*** Exercise input Section Begins ***
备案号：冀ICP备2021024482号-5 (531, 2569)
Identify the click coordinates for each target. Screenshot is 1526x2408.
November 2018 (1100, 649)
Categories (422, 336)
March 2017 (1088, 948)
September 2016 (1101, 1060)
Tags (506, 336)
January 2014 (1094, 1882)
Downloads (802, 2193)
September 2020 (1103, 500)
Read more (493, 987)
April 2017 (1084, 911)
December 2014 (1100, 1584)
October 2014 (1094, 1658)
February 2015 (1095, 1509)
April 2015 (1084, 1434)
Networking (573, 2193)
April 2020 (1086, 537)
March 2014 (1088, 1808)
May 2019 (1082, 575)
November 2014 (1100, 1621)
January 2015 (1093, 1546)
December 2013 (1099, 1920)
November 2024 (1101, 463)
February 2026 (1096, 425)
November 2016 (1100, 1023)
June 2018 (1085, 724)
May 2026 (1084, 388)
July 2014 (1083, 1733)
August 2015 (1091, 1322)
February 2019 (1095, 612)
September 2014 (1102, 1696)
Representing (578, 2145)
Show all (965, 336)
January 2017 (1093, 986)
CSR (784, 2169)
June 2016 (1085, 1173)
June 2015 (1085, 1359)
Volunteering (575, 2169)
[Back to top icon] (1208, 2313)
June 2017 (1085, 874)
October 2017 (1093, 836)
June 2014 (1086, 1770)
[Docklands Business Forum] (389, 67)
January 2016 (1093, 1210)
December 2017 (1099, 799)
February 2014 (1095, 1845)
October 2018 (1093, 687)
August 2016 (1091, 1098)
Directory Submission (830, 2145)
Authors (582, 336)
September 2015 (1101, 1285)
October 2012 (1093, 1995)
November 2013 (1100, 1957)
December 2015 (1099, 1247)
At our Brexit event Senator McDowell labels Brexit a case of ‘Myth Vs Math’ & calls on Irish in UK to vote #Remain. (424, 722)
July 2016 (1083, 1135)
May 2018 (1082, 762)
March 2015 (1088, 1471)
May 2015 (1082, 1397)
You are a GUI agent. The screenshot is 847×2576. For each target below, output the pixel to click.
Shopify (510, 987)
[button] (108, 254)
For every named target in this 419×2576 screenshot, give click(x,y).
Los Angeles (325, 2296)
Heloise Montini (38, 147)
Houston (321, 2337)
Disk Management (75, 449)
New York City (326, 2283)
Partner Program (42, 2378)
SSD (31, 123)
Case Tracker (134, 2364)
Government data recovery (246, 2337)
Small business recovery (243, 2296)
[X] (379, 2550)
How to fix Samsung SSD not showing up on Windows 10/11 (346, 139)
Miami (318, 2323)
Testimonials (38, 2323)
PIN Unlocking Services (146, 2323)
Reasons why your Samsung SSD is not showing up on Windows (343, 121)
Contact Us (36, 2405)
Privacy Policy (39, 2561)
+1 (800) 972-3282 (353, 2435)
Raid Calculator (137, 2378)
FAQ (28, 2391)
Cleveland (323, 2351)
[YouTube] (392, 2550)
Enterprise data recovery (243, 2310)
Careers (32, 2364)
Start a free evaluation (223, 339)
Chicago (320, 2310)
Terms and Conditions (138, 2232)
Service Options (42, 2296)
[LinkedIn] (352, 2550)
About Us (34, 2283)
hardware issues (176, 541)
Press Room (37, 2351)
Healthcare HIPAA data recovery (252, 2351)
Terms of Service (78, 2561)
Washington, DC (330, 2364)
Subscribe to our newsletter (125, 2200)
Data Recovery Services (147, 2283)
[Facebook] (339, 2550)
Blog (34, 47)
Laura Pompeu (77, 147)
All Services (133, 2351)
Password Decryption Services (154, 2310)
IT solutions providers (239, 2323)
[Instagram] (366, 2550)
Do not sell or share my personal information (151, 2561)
*** Exercise input Section Ends ***
• **Exercise instructions**:
Where a line in the records above contains the string "December", return that line.

• **Reply**:
December 2014 (1100, 1584)
December 2013 (1099, 1920)
December 2017 (1099, 799)
December 2015 (1099, 1247)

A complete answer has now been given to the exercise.